GREENSBORO — The City Council continues to talk trash.
At the request of council members, the city staff will consider the costs of reopening the White Street Landfill to household trash — including how much the city might spend to buy homes surrounding the landfill.
The council might hold a public meeting with residents who live around the northeast Greensboro landfill to test neighbors’ opinions about reopening it.
Council members debated those ideas at a briefing with the city staff Tuesday.
Reopening the landfill, which was closed to household trash in 2006, is an issue that was brought up by City Councilman Mike Barber last year. He said it could save the city the costs of trucking trash to a landfill in Mount Gilead.
Last April, the council voted 6-3 to not reopen the landfill, but the questions about trash operation costs continue.
“We’ve just reached a point in our lives and the economy and the demands on government, we can’t leave millions and tens of millions on the table,” Barber said Tuesday.
Councilwoman Trudy Wade asked whether the council could create a committee to talk to homeowners around the landfill and ask them to consider selling their homes to the city.
“The residents know this is costing them a tremendous amount of money for solid waste,” Wade said. “I am not for going out and expanding the landfill without the residents knowing and being involved.”
Mayor Yvonne Johnson said it might be best to host a council meeting in the district. “It is such a volatile issue,” she said.
Johnson and Barber had a heated exchange after he asked the city staff to create a comparison of the costs of operating the landfill with the current transfer station.
Johnson said there should be a poll of the council before the staff does that kind of work.

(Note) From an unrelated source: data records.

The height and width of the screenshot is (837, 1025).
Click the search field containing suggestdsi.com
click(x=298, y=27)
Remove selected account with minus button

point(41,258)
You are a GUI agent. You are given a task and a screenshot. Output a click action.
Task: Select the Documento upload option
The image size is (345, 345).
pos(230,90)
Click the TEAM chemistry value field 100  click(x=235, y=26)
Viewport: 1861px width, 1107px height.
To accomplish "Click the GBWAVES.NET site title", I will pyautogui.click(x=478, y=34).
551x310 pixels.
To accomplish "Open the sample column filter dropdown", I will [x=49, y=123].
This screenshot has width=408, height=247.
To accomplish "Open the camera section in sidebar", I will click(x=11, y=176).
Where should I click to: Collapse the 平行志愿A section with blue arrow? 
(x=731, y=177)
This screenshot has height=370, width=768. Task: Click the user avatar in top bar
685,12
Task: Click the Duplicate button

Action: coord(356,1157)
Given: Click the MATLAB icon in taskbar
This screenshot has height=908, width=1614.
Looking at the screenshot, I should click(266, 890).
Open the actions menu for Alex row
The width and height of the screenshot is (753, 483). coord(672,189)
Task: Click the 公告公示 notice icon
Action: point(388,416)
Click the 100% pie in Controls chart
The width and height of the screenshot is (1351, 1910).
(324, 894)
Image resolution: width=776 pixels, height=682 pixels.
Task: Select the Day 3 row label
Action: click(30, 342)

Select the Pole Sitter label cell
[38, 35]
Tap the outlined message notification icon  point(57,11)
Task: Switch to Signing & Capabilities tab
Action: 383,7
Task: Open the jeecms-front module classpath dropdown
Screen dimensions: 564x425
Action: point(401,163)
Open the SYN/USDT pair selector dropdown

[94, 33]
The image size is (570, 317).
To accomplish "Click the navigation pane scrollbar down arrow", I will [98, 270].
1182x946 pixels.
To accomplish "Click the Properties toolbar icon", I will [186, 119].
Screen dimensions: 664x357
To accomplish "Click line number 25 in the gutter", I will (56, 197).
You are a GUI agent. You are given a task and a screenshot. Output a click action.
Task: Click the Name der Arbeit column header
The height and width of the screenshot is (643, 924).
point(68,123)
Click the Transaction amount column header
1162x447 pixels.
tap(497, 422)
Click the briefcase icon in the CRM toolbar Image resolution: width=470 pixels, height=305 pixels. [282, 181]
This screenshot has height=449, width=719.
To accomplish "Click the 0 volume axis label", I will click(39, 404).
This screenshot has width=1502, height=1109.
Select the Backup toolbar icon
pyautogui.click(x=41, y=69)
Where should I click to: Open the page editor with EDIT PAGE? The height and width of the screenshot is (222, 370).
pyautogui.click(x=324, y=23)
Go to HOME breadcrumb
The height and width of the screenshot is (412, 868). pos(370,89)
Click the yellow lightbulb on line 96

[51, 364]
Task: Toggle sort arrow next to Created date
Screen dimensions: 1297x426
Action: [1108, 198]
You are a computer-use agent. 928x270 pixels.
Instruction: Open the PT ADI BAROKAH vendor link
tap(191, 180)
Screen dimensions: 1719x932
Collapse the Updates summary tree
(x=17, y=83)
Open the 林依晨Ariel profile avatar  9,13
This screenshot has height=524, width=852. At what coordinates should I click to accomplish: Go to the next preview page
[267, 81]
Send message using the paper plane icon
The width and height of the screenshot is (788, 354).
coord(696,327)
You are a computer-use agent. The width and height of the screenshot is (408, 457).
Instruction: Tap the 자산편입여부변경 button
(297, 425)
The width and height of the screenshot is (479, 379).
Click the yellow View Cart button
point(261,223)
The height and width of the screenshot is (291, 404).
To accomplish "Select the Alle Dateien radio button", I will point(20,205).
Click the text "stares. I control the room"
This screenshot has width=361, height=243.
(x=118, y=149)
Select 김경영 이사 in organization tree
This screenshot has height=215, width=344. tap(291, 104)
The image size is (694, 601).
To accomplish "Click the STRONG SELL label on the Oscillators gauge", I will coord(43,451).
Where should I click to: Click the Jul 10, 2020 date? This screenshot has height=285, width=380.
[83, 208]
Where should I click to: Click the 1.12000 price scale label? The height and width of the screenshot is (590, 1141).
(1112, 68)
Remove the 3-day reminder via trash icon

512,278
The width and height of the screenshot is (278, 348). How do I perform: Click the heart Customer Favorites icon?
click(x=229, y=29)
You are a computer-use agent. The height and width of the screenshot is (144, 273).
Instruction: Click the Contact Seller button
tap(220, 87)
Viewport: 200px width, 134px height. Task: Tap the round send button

Barber accused the mayor of standing in the way of releasing the information.
Ultimately council members agreed that the staff would report on those operation costs and potential prices to buy nearby homes.
Ralph Johnson, co-chairman of the Concerned Citizens of Northeast Greensboro, said the community has been concerned about the possibility the landfill might reopen.
There is a lot of history in the area that could be eliminated if the city bought the homes, he said.
“The people who live in the neighborhood have endured this landfill for more than 50 years,” Johnson said. “It’s time to table that discussion once and for all.”